2. Add infra issue link as internal note to the ZD ticket.

After receiving export

1. When receiving the project export: download, and ensure it unpacks. If not, ask the user for another copy.
   1. Create a folder to unpack into: mkdir project_export
   2. Unpack the project into a folder: `tar -zxvf filename.tar.gz -C project_export
2. For correctly mapped users only:
   1. In a command line window, navigate to the folder where the project export resides.
   2. Use the export file user checker again to verify that all the email addresses matches the previously confirmed list.
   3. If the list does not match, send the list to the customer noting differences and ask them to re-confirm. If the customer does not respond, you may need to reschedule the import.
3. Assuming success in unpacking (and email list is confirmed), respond to the user that we will get the import started and will send an update when the import is complete.
4. If the customer shared a one-time download link, upload the export to the appropriate team gDrive folder and use the link to this version for the import issue.

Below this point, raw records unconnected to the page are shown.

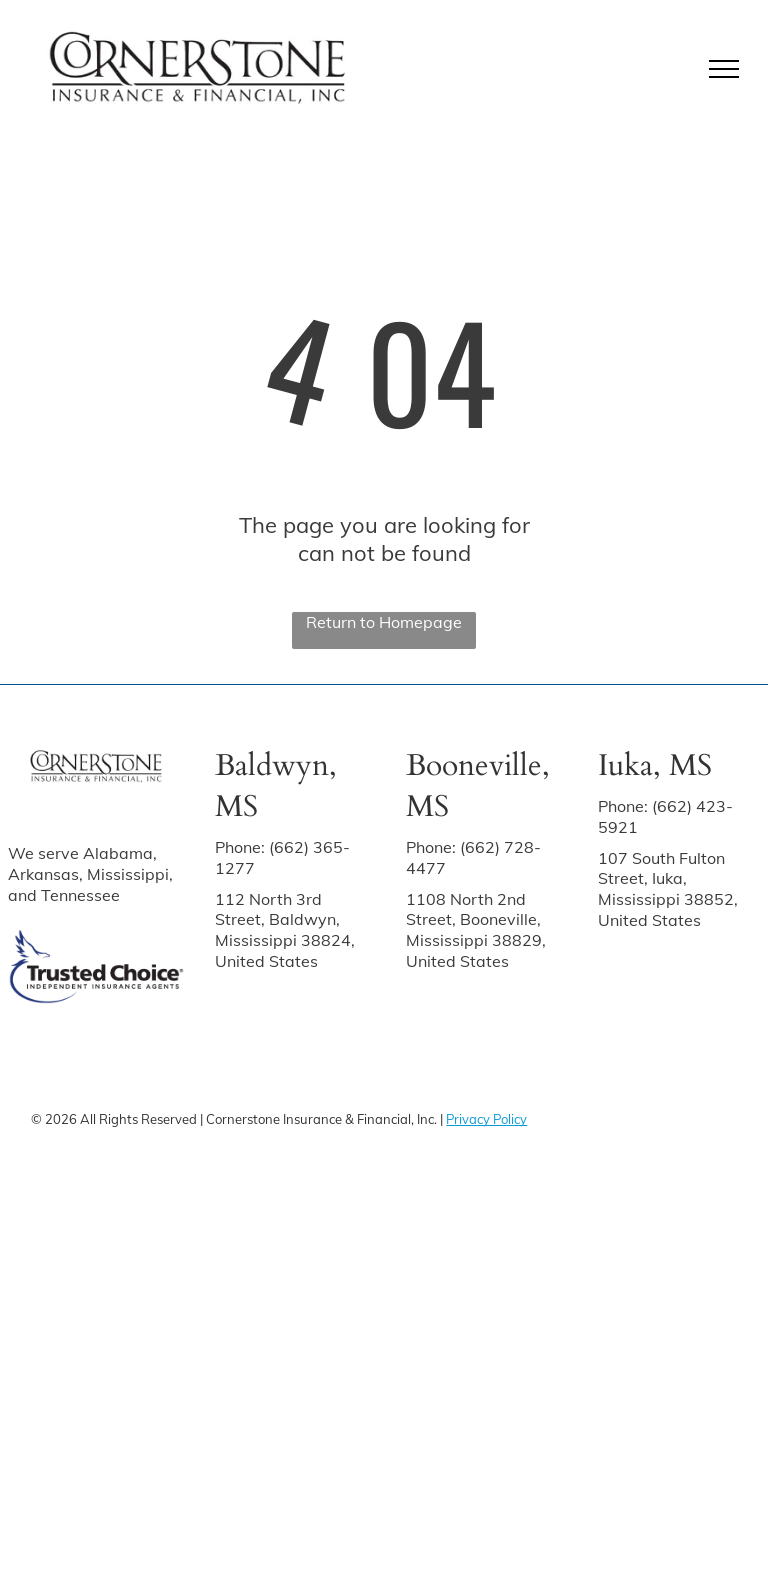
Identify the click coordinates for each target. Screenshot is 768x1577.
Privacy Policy (486, 1119)
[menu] (724, 69)
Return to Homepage (384, 622)
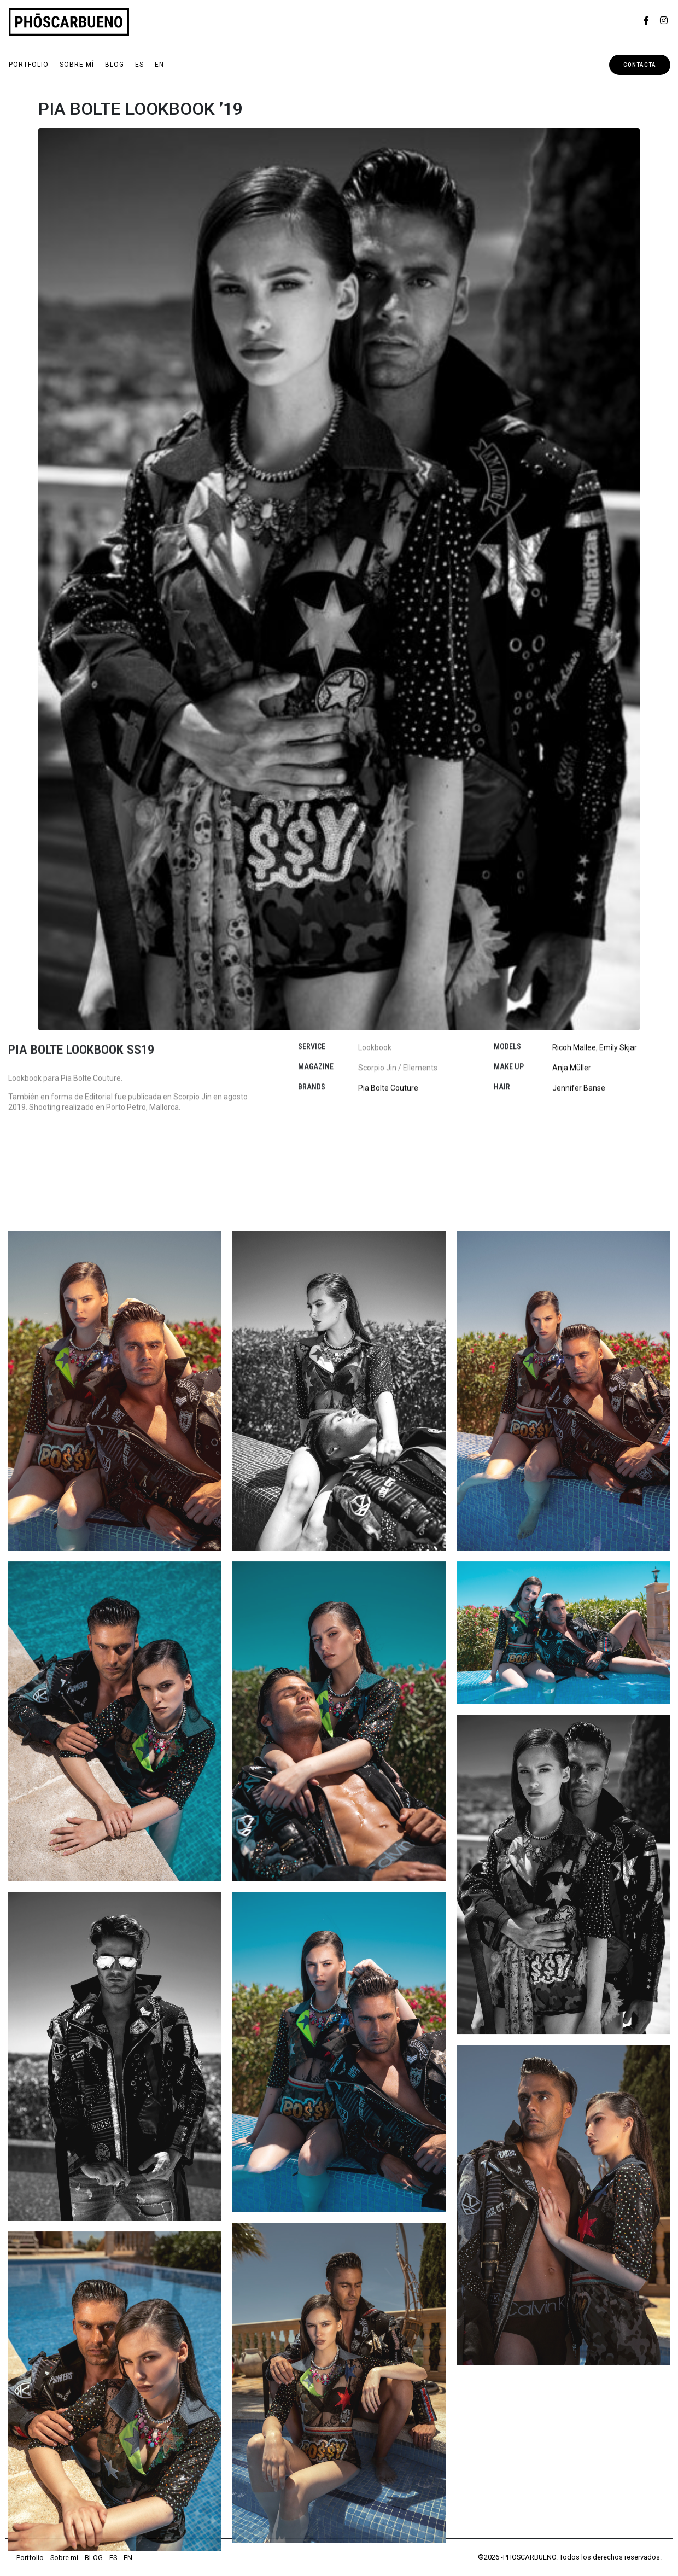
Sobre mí (77, 64)
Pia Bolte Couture (388, 1023)
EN (159, 64)
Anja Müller (571, 1003)
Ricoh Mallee (574, 982)
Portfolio (29, 64)
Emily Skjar (618, 982)
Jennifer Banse (578, 1023)
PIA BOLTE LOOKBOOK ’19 (140, 108)
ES (139, 64)
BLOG (114, 64)
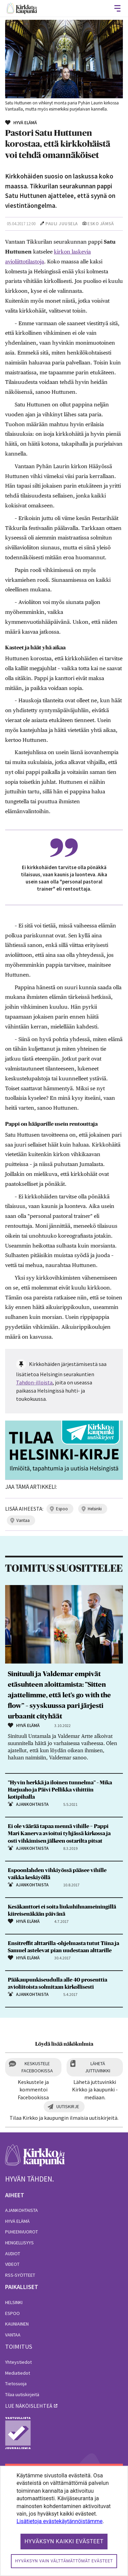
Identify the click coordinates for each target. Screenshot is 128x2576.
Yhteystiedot (18, 2362)
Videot (12, 2264)
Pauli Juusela (61, 224)
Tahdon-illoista (34, 1382)
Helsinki (14, 2302)
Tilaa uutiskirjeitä (22, 2394)
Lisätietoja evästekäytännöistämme (59, 2521)
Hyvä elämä (17, 2221)
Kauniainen (17, 2324)
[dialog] (64, 2521)
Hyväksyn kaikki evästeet (64, 2541)
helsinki (95, 1509)
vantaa (23, 1520)
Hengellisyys (19, 2243)
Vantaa (12, 2335)
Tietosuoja (16, 2383)
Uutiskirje (67, 2106)
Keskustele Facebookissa (37, 2067)
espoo (62, 1509)
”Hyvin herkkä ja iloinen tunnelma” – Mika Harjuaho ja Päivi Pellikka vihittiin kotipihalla (60, 1790)
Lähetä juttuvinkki (97, 2067)
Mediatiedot (17, 2373)
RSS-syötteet (20, 2275)
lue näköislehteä (28, 2405)
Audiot (12, 2253)
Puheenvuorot (21, 2232)
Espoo (12, 2313)
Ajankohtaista (21, 2210)
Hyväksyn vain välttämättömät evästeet (64, 2561)
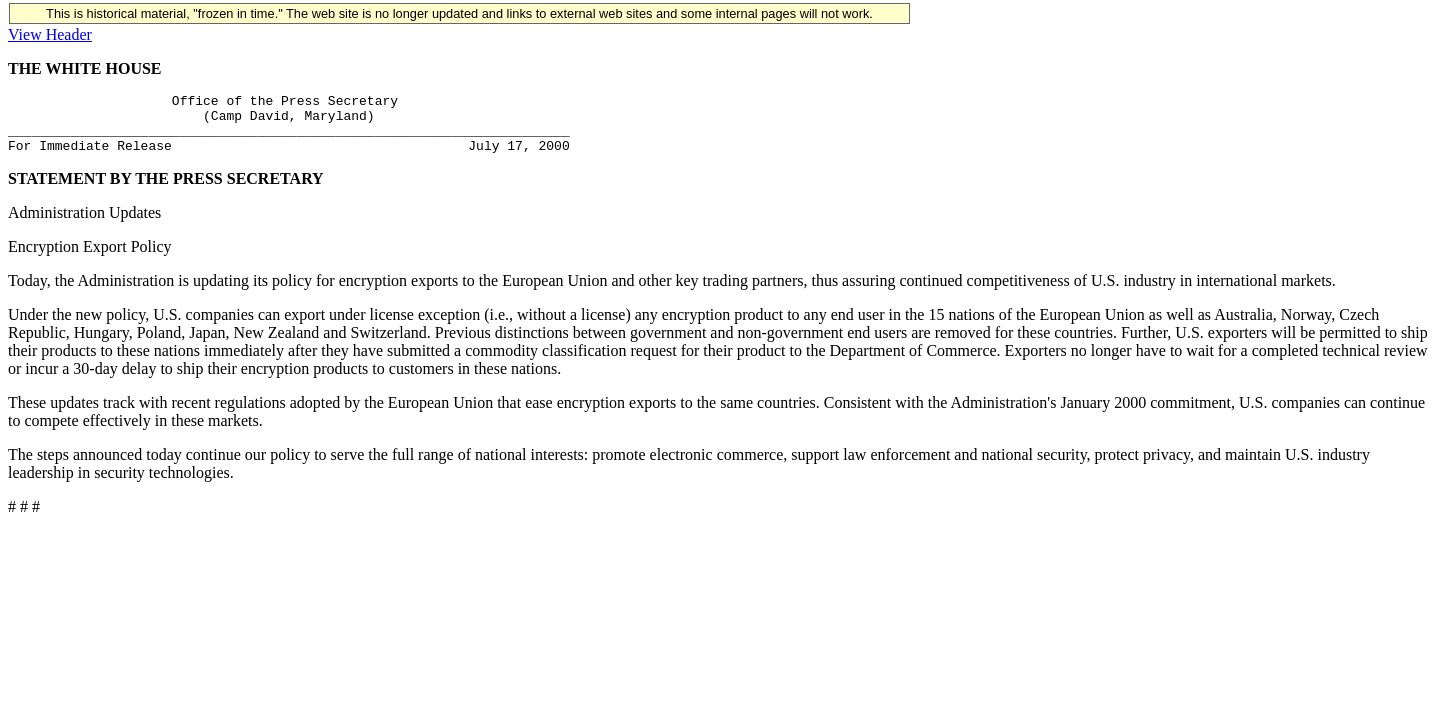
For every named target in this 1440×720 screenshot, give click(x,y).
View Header (50, 34)
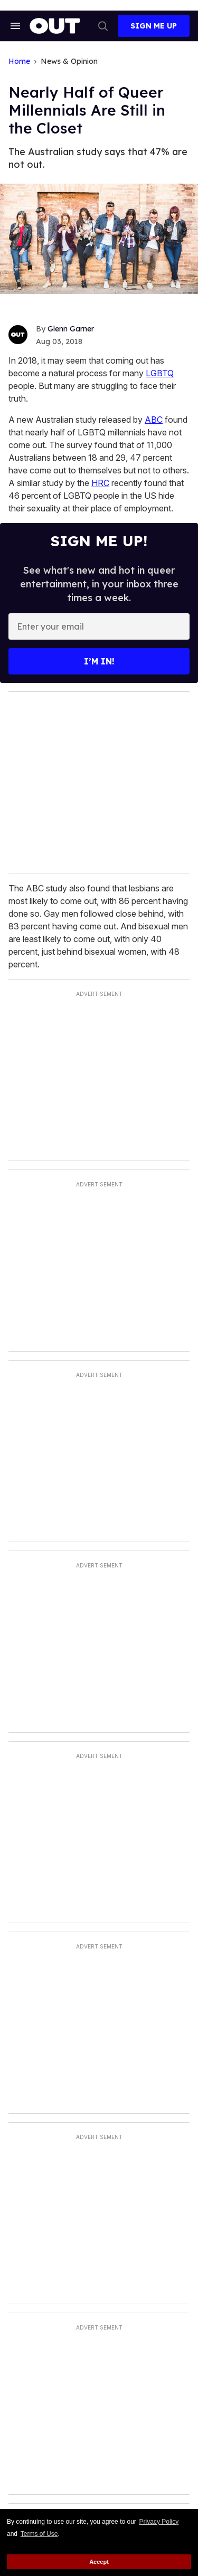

Share the file with the assigned infra SRE.
   • Note: As per the template, once infra has a copy "in hand", delete the file from gDrive.
5. Update infra issue with all relevant information and add a comment to let the infra team know it's ready.
6. Delete any local copies of the export.
7. Imports may take a long time, so pass it on to the next region if necessary.

After import is complete

1. Infra should comment on the issue when complete. Close infra issue.
2. Ensure the export file is deleted, or remind the customer to delete theirs in the response.
3. Let the user know the import is done and they should double check its completeness. ZD macro: GitLab.com::Import::Complete customer to verify
4. For correctly mapped users only: After customer confirms everything looks okay, submit account removal request to delete admin account.